• QUESTIONS ON THE MATERIAL:
A. From the Simpsons parody text, extract the stretch from "Chief Wiggum, P.I." through "who voiced her.".
B. Translate this sentence from the Simpsons parody text into Spanish: "The character of Big Daddy is based on Dr. John, who comes from New Orleans."

Chief Wiggum, P.I. is a parody of police-dramas, such as Miami Vice; Magnum, P.I.; and Starsky & Hutch. Skinner emulates Don Johnson from Miami Vice in order to look scruffier. The character of Big Daddy is based on Dr. John, who comes from New Orleans. The chef in the restaurant resembles Paul Prudhomme.

The Love-matic Grampa is a parody of fantasy sitcoms such as Mister Ed, I Dream of Jeannie, and Bewitched as well as having similarities to My Mother the Car. The Love-matic Grampa machine singing "Daisy Bell" in a distorted manner when its electrical circuits are failing is a reference to HAL from the 1968 film 2001: A Space Odyssey. Grampa also references All Quiet on the Western Front, when Moe says he "wrote the book on love". Moe's date, Betty, looks somewhat like Tress MacNeille, the actress who voiced her.

The Simpson Family Smile-Time Variety Hour is a parody of the 1960s and 1970s live variety shows. Mainly a parody of The Brady Bunch Hour, a short-lived spin-off of the 1970s sitcom The Brady Bunch, the replacement of Lisa in the third segment with another girl reflects the recasting of Jan Brady in the Brady Bunch Hour when Eve Plumb refused to participate. The Simpson family is made to look like The Partridge Family. Also, the segment holds numerous references to Laugh-In. Kent Brockman introduces the show from inside a broadcast booth in a style similar to Laugh-In, there is a joke wall similar to the one in Laugh-In where The Sea Captain opens a porthole. There is also a Laugh-In-like montage wherein other characters comment on the skit itself. When Hans Moleman reads a poem at the end of the segment and the episode itself, it is based on Henry Gibson reading a poem on Laugh-In. Other shows parodied during the variety show include The Sonny & Cher Comedy Hour, Saturday Night Live and The Smothers Brothers Comedy Hour.

• DATASET ENTRIES:
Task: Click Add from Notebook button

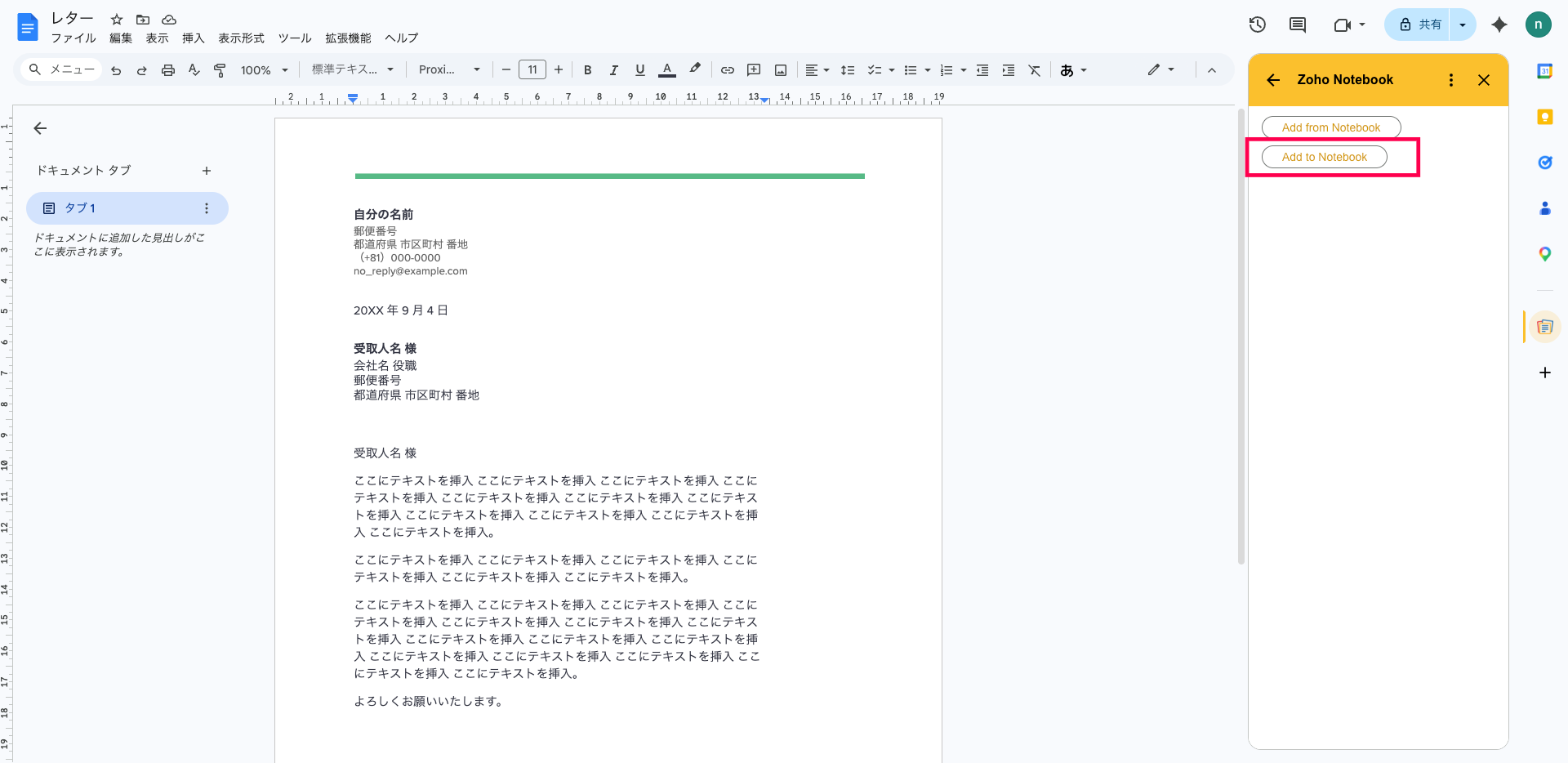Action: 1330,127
--
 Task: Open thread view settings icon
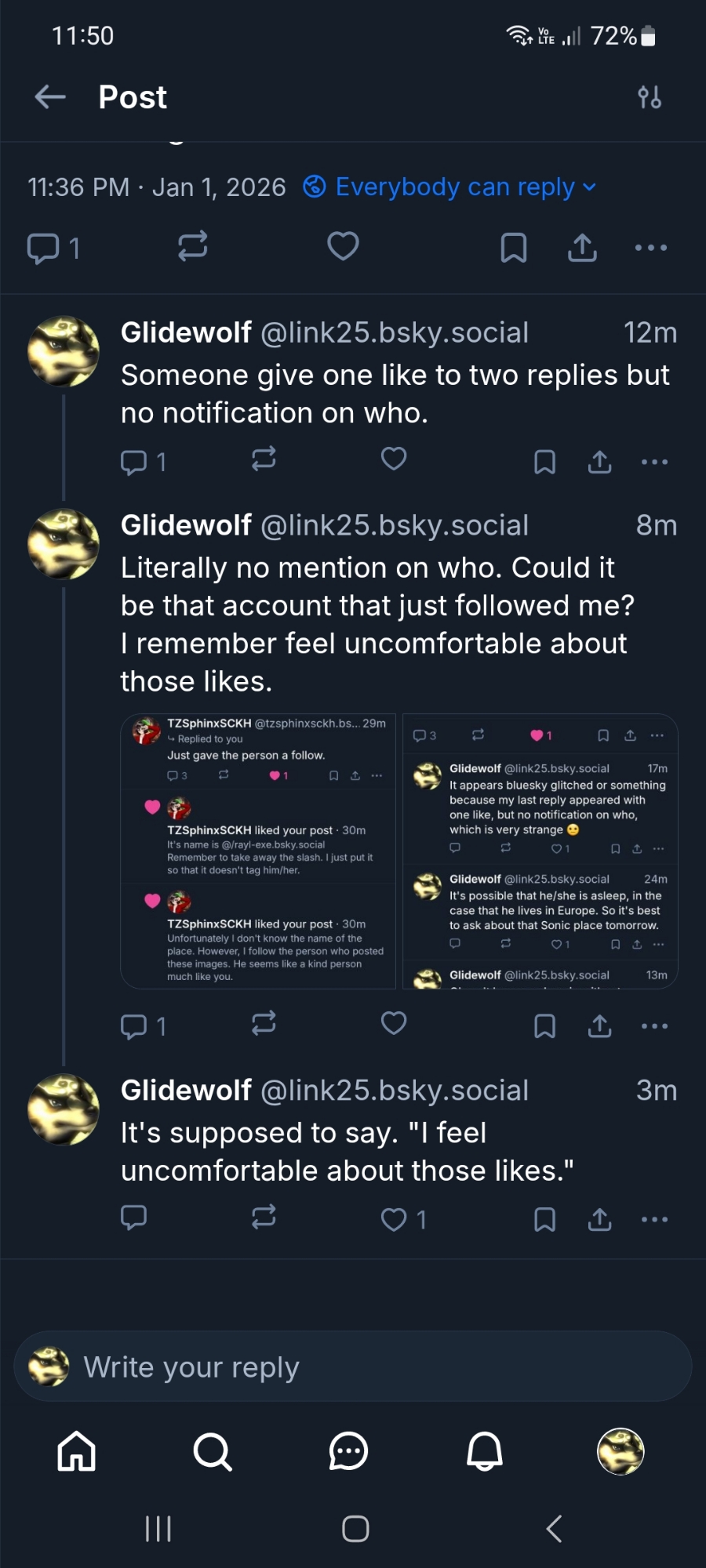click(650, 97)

• RESPONSES PER TASK:
A.
Chief Wiggum, P.I. is a parody of police-dramas, such as Miami Vice; Magnum, P.I.; and Starsky & Hutch. Skinner emulates Don Johnson from Miami Vice in order to look scruffier. The character of Big Daddy is based on Dr. John, who comes from New Orleans. The chef in the restaurant resembles Paul Prudhomme.

The Love-matic Grampa is a parody of fantasy sitcoms such as Mister Ed, I Dream of Jeannie, and Bewitched as well as having similarities to My Mother the Car. The Love-matic Grampa machine singing "Daisy Bell" in a distorted manner when its electrical circuits are failing is a reference to HAL from the 1968 film 2001: A Space Odyssey. Grampa also references All Quiet on the Western Front, when Moe says he "wrote the book on love". Moe's date, Betty, looks somewhat like Tress MacNeille, the actress who voiced her.

B. El personaje de Big Daddy está basado en Dr. John, que procede de Nueva Orleans.